Exercise aim:
Look below for the line with "Click the Zethines creature tile" and the line with "The image size is (1280, 920)."; repeat exactly those two lines and all lines between them, but no pictures.

Source records:

BEGIN

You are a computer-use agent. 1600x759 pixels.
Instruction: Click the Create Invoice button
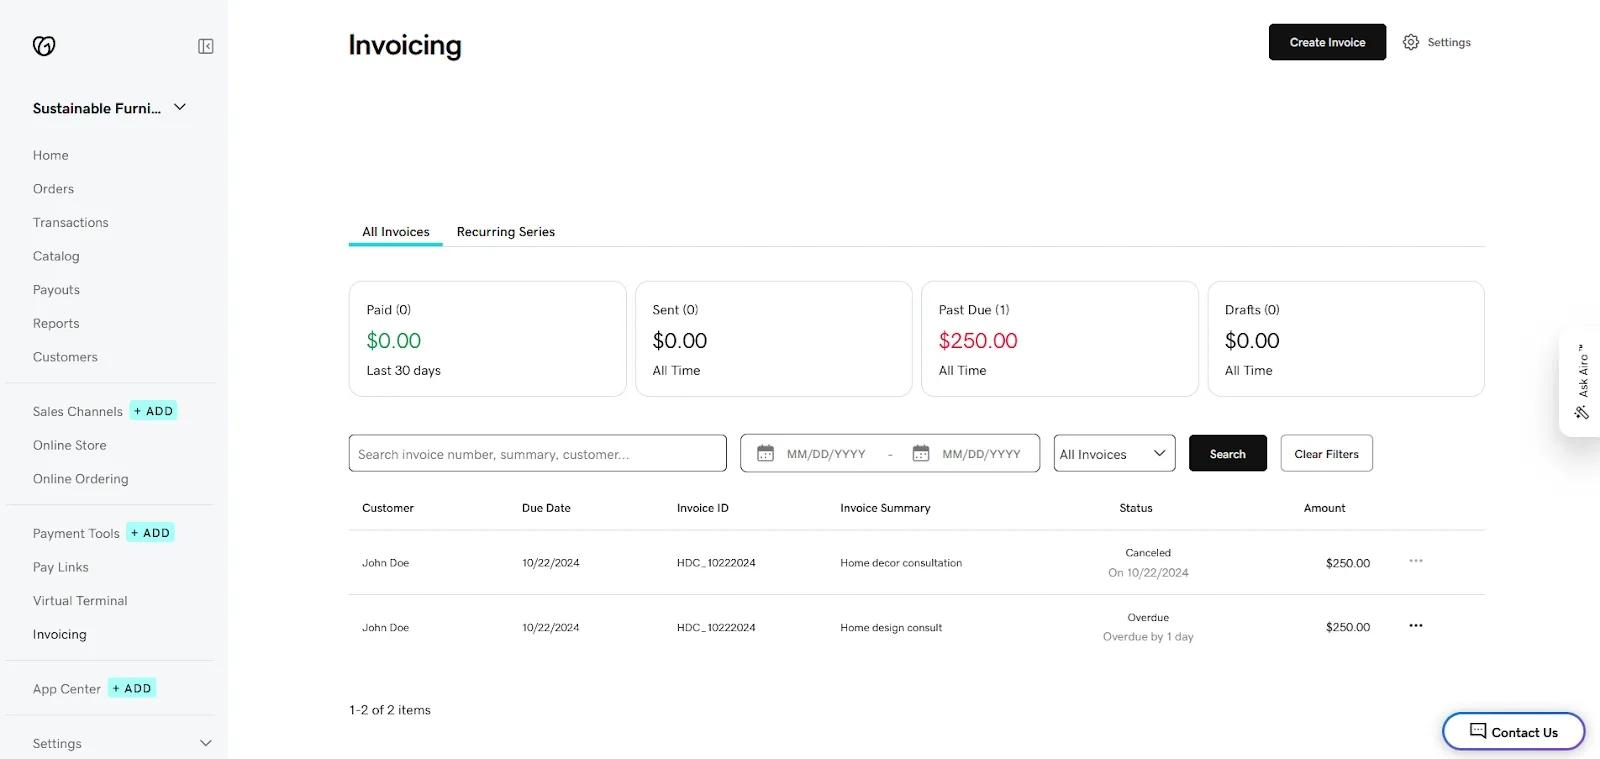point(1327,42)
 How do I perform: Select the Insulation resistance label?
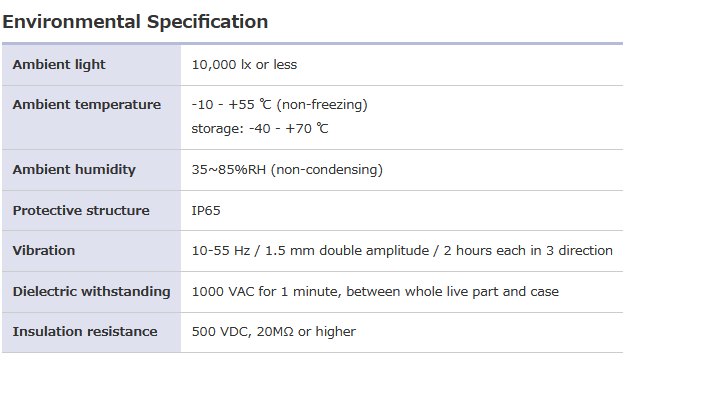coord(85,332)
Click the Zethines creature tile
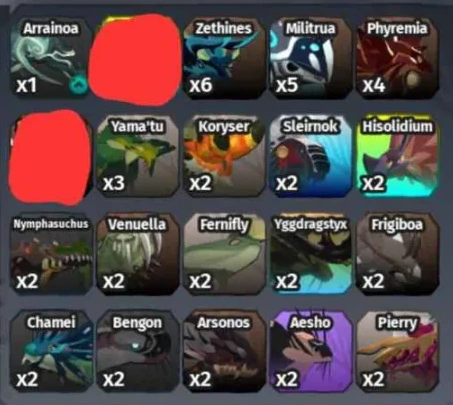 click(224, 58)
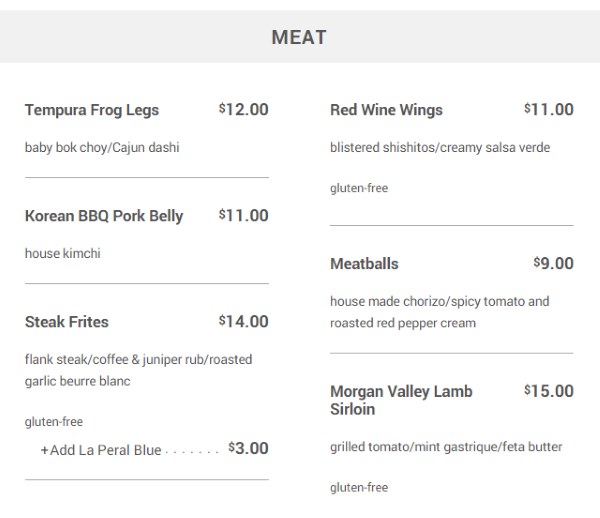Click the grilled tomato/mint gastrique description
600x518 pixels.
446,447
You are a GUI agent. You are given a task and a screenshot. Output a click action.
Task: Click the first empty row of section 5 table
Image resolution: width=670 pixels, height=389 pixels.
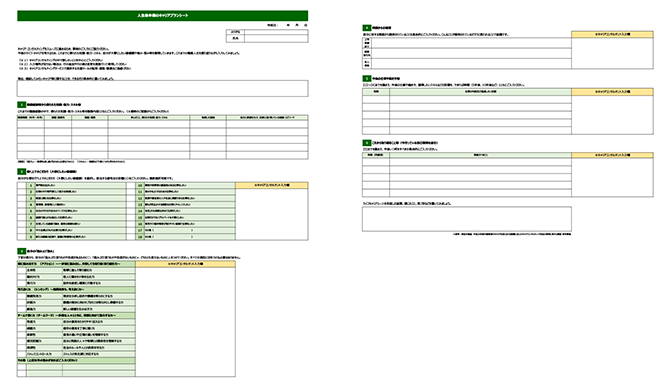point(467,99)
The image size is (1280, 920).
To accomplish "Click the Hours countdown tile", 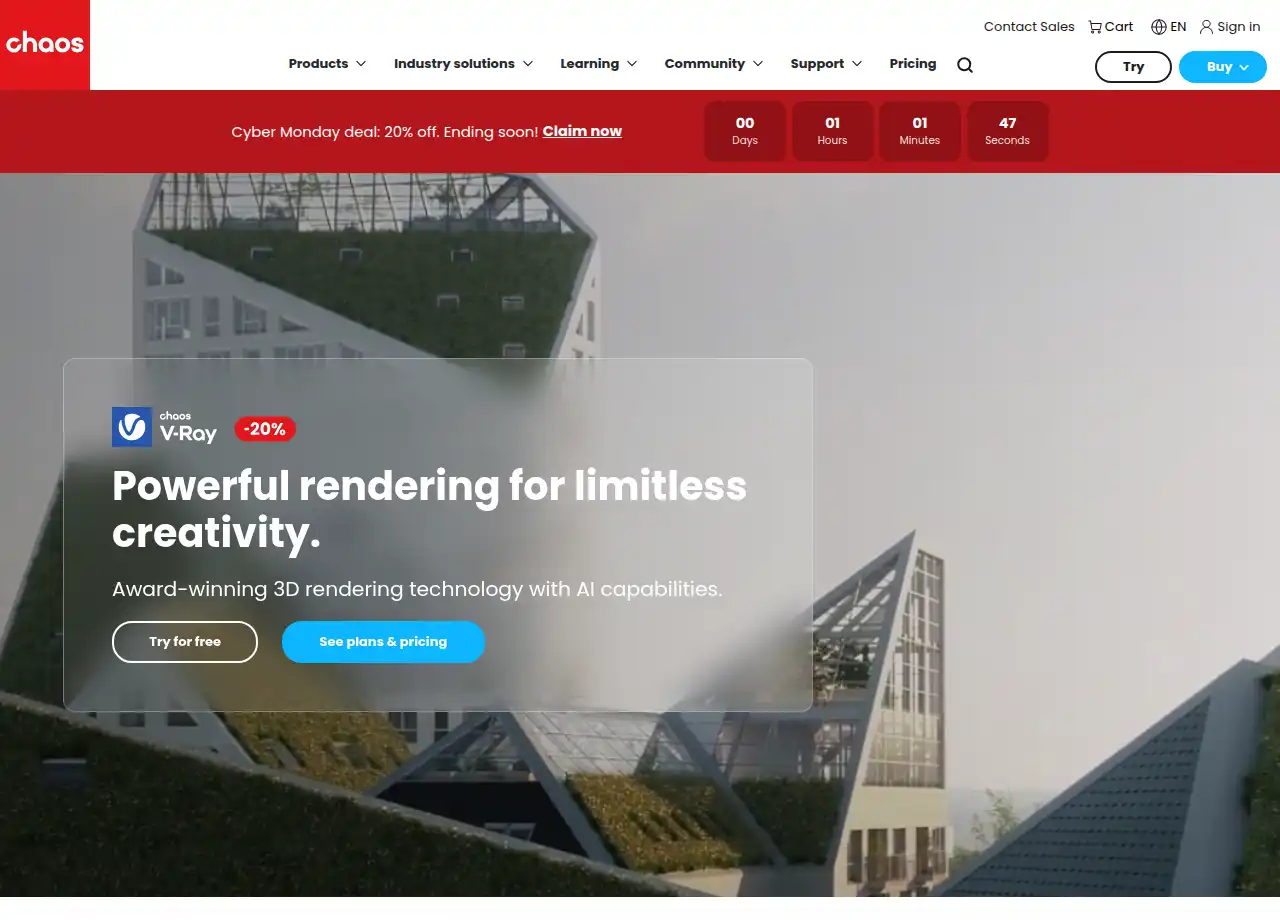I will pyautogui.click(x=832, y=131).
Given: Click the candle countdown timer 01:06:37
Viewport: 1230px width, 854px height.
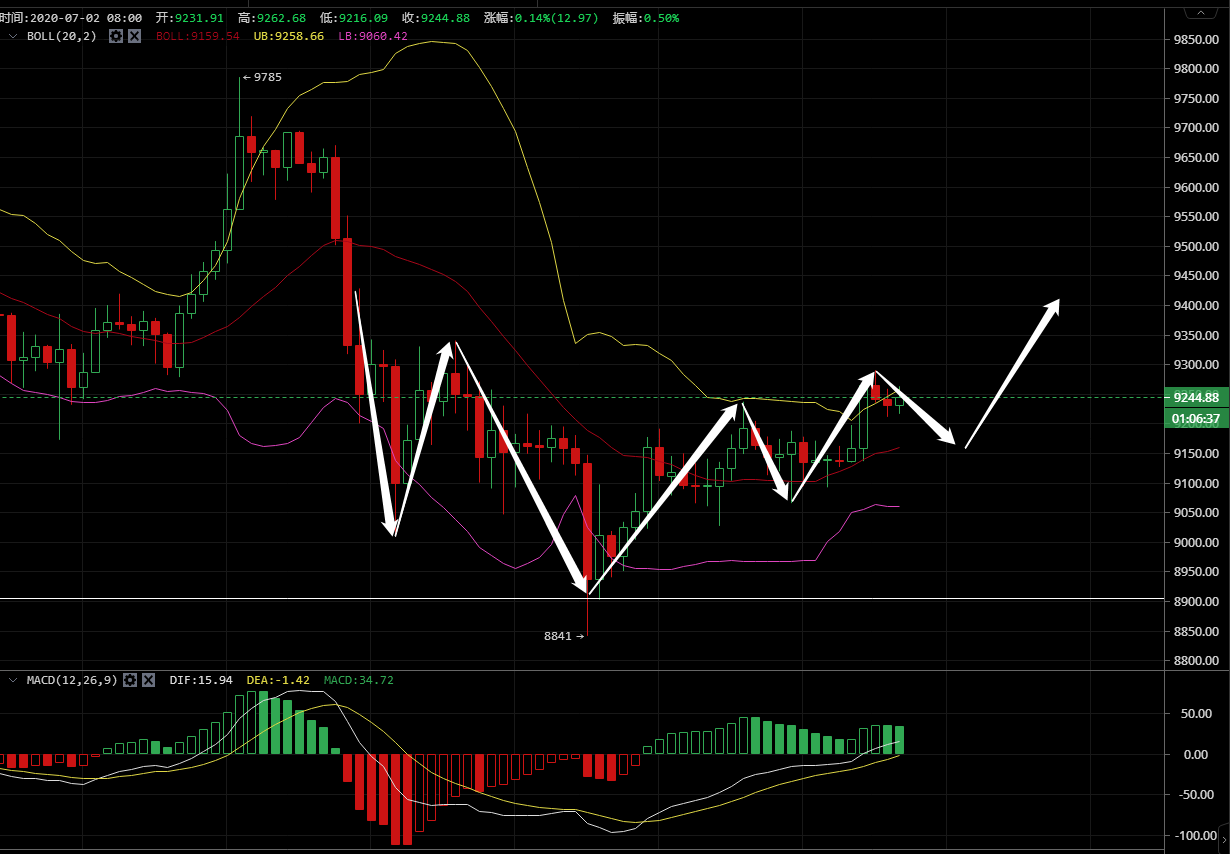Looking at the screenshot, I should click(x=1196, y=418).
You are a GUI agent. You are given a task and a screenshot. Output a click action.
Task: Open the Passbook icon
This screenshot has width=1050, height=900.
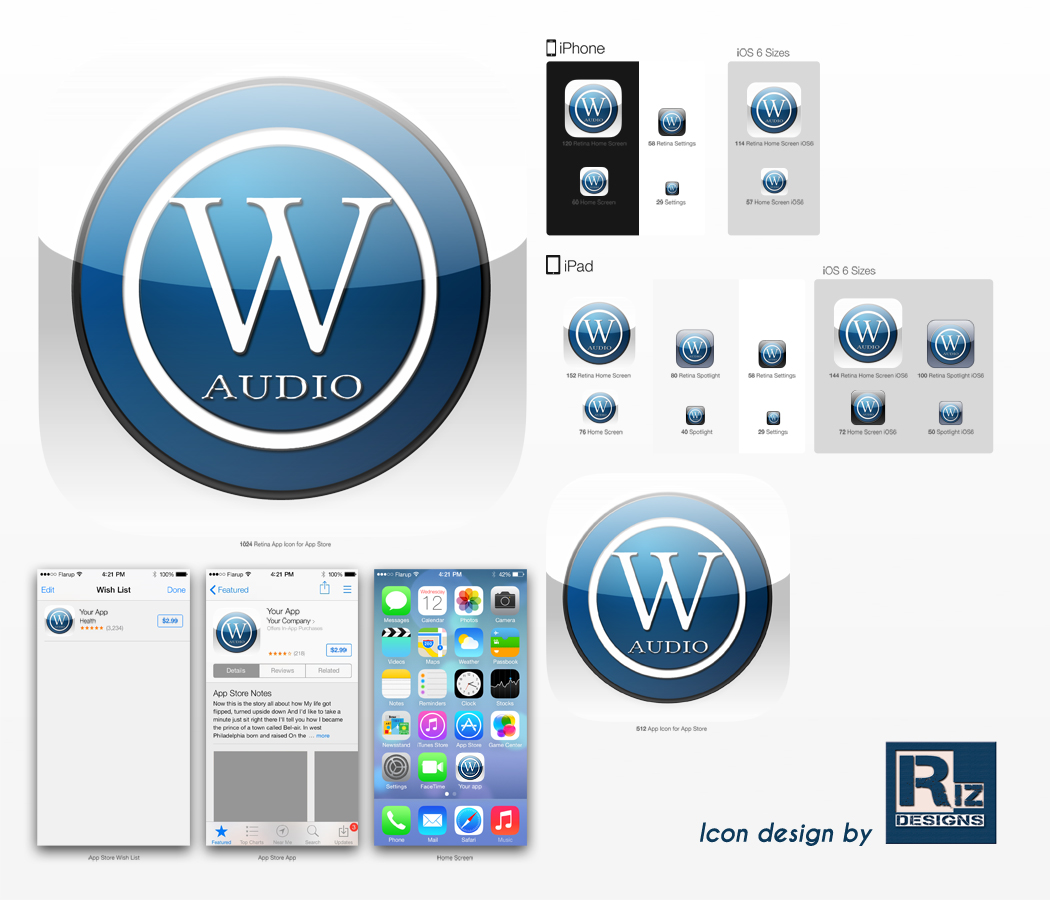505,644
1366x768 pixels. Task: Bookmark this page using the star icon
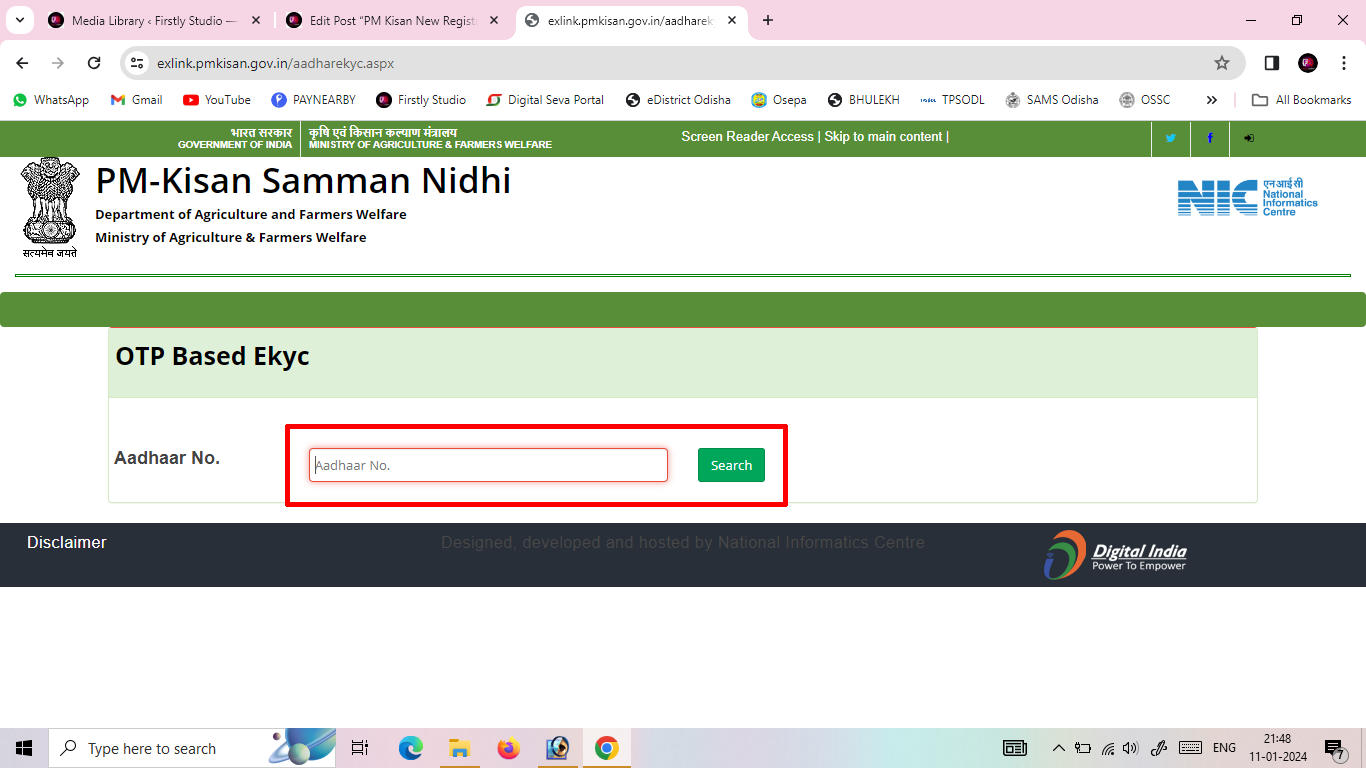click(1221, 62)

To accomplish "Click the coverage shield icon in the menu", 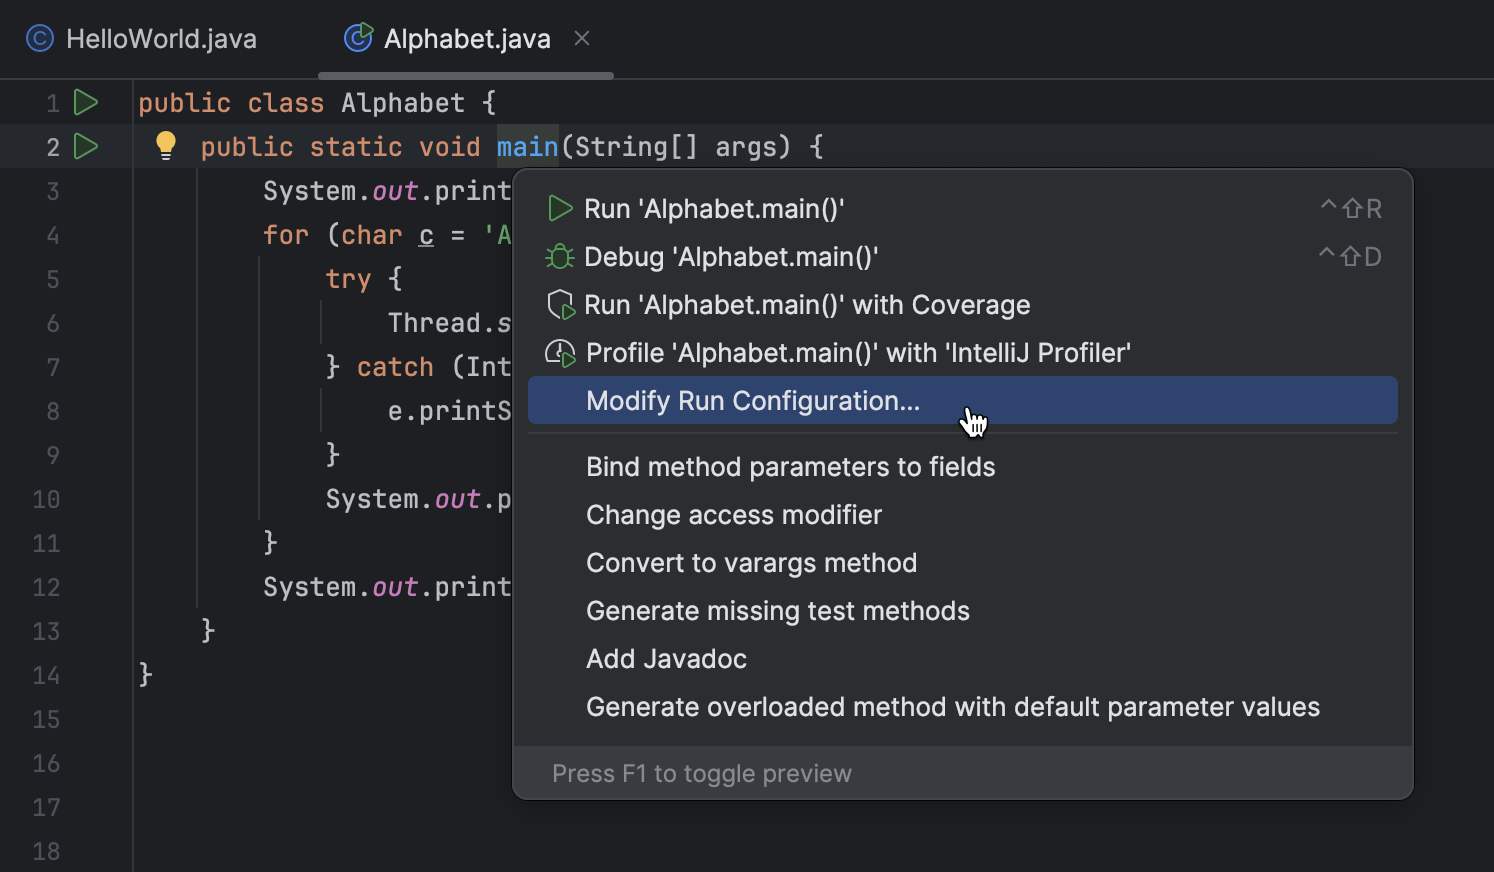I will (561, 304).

END

Your response:
Click the Zethines creature tile
 click(224, 58)
Click the grilled tomato/mint gastrique description
600x518 pixels.
446,447
You are a GUI agent. You are given a task and a screenshot. Output a click action.
Task: Click the first empty row of section 5 table
Image resolution: width=670 pixels, height=389 pixels.
point(467,99)
The image size is (1280, 920).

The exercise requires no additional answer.